Sütün GH' yi azaltması olayı kalsiyumdan dolayı oluyorsa bu işte bir yanlışlık var.

İçindeki yüksek kalsiyum miktarına rağmen süt bir kalsiyum kaynağı değildir.

Fosfor kalsiyumun emilimini engeller.
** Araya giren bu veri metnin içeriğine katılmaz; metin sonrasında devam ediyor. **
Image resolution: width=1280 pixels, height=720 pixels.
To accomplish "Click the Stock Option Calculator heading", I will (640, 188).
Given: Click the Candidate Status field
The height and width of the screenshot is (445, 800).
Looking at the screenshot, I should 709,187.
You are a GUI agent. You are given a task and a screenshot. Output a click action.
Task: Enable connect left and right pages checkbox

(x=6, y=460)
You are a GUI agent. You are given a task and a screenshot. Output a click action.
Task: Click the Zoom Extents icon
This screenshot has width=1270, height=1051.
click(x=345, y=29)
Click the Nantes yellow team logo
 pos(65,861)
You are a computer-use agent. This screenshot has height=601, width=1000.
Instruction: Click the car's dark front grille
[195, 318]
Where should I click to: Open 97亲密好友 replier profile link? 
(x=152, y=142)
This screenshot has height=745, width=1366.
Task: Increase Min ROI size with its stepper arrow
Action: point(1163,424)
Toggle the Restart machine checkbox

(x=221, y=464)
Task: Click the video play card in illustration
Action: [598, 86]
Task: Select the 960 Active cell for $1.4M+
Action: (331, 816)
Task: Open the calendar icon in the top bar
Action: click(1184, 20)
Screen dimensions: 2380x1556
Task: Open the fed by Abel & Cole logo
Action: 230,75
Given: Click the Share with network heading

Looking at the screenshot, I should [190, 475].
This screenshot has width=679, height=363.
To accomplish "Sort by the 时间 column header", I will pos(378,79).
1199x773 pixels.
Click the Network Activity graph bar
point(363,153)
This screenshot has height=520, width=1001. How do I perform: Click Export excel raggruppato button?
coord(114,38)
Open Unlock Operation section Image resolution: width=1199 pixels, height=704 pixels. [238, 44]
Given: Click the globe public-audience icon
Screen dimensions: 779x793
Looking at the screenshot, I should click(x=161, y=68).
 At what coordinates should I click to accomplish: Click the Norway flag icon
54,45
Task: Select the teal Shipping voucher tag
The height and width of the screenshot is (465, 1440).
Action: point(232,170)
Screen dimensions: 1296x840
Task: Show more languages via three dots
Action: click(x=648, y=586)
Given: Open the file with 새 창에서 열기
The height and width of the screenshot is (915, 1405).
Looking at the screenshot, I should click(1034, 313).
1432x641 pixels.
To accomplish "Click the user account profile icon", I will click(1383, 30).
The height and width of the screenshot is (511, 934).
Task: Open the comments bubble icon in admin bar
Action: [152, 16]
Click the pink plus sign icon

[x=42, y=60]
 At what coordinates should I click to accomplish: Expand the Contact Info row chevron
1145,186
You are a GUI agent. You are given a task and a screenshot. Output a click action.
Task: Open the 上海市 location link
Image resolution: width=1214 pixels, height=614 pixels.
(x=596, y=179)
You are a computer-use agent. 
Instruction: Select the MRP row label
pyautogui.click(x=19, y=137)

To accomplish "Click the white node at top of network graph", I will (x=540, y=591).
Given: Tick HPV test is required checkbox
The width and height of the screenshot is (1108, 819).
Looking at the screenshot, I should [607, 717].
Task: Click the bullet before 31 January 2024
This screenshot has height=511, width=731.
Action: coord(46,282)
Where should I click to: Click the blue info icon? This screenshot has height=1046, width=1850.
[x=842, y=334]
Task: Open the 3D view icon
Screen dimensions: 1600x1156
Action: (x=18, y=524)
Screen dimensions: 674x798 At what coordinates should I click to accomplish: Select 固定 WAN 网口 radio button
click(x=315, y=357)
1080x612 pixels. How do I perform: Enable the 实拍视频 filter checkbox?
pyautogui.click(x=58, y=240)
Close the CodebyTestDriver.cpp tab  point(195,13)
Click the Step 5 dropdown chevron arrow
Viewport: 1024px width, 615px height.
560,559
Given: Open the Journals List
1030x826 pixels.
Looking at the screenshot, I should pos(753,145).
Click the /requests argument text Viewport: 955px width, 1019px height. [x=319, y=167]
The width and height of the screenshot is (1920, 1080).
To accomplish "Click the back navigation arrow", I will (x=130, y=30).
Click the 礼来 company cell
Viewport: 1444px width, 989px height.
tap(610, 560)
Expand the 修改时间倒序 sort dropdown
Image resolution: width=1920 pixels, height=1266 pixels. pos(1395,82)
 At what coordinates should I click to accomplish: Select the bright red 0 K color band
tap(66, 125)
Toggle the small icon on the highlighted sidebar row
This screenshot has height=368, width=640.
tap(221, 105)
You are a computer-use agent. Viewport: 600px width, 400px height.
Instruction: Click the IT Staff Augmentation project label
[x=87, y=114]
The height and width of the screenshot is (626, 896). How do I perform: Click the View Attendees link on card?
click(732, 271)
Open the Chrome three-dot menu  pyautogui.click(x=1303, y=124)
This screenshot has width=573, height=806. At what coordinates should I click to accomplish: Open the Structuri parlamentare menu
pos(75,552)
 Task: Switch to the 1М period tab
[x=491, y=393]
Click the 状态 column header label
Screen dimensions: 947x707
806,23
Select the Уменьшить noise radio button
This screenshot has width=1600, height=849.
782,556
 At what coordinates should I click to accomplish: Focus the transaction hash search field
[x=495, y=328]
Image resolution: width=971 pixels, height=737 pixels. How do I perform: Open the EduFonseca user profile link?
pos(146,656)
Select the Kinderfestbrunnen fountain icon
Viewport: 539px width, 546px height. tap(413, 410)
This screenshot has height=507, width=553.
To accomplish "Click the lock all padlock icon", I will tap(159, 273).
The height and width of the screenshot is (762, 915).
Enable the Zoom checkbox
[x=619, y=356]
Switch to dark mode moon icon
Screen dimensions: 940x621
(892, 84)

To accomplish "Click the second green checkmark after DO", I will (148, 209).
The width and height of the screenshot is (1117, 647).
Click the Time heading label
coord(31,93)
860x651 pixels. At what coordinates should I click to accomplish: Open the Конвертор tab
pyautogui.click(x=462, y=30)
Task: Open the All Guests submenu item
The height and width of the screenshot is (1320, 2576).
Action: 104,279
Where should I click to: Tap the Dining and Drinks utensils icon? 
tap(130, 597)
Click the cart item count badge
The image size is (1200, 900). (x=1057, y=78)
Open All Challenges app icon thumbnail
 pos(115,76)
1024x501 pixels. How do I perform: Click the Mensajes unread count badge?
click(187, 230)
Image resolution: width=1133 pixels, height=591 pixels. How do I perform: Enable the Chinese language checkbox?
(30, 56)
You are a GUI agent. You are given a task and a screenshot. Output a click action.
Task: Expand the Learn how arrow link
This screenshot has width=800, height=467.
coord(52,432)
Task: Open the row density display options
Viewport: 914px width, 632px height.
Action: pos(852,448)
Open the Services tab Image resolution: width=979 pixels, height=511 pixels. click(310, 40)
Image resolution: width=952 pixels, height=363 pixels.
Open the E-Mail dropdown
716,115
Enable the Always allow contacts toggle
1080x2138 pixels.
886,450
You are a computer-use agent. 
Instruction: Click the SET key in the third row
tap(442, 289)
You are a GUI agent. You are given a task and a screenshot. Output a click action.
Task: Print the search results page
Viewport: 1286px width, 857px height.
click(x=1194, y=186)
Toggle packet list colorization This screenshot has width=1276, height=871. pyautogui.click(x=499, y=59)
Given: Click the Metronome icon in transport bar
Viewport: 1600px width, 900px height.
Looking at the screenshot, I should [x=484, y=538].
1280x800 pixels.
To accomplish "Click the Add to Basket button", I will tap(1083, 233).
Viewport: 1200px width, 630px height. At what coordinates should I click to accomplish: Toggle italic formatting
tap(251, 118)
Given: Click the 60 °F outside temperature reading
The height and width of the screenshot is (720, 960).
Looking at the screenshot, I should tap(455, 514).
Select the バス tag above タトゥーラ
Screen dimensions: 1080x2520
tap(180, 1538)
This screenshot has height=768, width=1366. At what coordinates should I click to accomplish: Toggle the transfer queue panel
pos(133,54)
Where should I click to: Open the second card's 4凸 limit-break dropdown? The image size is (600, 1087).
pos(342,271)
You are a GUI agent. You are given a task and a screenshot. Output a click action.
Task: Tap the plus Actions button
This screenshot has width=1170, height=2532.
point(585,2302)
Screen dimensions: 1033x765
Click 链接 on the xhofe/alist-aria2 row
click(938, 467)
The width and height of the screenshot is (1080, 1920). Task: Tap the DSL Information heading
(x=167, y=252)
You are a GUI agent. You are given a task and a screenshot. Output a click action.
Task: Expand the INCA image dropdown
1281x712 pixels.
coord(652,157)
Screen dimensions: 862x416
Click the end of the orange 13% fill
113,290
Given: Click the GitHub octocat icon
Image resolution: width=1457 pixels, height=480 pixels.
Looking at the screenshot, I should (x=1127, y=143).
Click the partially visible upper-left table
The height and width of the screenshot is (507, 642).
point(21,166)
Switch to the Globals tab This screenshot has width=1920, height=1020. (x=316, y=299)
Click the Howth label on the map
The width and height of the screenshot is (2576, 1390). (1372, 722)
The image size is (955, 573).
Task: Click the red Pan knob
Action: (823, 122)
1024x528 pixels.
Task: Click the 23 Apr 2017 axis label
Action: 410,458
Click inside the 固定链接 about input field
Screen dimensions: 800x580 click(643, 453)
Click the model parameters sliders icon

Bir besindeki kalsiyumun emilebilmesi için kalsiyum:fosfor oranı 2:1 olmalıdır.

Sütte bu oran 1,25:1.

Dolayısıyla emilmeyen kalsiyumun GH üzerine bir etkisi olmayacaktır.
 
benm yusmde kızarklıklar oluştu ama şu an yok geçti 2 gün önce wardı . bda süt içsem ynemi cıkcak:(
 
Arkadaşlar gh çok önemli bildiğiniz gibi ben şahsen net bilmediğim bir sıvı için gh ı riske atamam

ayrıca ben bir yıl önce falan 2 ay boyunca kesintisiz olarak günde 1 litre süt içiyordum (yarım yağlı %1.5) çok kilo kaybettim 73 ten 67.5 kilo ya düstüm sonra bıraktım ayrıca kansızlıkta başlamıştı emilemeyen kalsiyum beni nasıl zayıflattı SLEPPY bunu açıkla bana ve arkadaşlara
 
Son düzenleyen: Moderatör:
Arkadaşlar gh çok önemli bildiğiniz gibi ben şahsen net bilmediğim bir sıvı için gh ı riske atamam

ayrıca ben bir yıl önce falan 2 ay boyunca kesintisiz olarak günde 1 litre süt içiyordum (yarım yağlı %1.5) çok kilo kaybettim 73 ten 67.5 kilo ya düstüm sonra bıraktım ayrıca kansızlıkta başlamıştı emilemeyen kalsiyum beni nasıl zayıflattı SLEPPY bunu açıkla bana ve arkadaşlara
net bilmediğinizi söylediğiniz bir sıvı hakkında böyle kesin bir nedensellikle konuşmanız da yanlış.

Zayıflama nedeninizi süte ve kalsiyum emilimine bağlamak yerine beslenme düzeninizde çok daha önemli olan karbonhidratlar gibi diğer besin öğelerinin eksikliğine odaklanmanızı öneririm.
 
Sabah : 1 Bardak
Öğlen [okuldan gelince]: 1 Bardak
Yatmadan önce : 2 Bardak
Toplam 1,5 Litre falan bu kendimi bildim bileli böyle :)
 
13 yaşında biri için 1.73 boy çok çok iyi. Ama sütün boy uzattığını kesin kanıtlayan bir araştırma yok sanırım yada ben bilmiyorum.Öyle birşey varsa zaten hergun 4 5 litre içerim.